_Work task_.
Locate all lines in the data below that hold "screenshot" and show them.

── Provided information

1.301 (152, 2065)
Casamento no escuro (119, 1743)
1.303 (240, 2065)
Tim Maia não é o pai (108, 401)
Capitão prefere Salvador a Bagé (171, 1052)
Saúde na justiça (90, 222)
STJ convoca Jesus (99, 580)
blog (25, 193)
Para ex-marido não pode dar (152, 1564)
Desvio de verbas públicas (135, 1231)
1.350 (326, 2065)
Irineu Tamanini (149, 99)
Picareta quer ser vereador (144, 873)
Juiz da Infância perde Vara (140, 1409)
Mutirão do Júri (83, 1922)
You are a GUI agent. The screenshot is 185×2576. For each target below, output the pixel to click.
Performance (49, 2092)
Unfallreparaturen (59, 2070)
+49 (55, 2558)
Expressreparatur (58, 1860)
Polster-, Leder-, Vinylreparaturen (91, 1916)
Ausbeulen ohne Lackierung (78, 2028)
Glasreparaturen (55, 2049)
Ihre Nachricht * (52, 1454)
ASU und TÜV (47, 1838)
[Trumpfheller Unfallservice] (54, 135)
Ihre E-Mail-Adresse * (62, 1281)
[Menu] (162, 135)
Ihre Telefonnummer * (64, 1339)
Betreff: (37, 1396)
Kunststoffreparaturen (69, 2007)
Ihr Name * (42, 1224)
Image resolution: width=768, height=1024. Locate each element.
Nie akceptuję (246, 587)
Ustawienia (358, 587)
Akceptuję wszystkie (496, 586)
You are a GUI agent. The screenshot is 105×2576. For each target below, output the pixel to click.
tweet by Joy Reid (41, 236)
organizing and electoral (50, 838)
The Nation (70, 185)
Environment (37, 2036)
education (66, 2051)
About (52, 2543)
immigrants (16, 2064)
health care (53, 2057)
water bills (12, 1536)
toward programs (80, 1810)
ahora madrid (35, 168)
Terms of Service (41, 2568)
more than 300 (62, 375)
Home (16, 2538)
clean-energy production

────

_Answer space_.
You are a GUI agent. The screenshot is 185×2576. For each target below, output the pixel to click.
You are a GUI agent. The screenshot is 105×2576. For each target below, output the pixel to click.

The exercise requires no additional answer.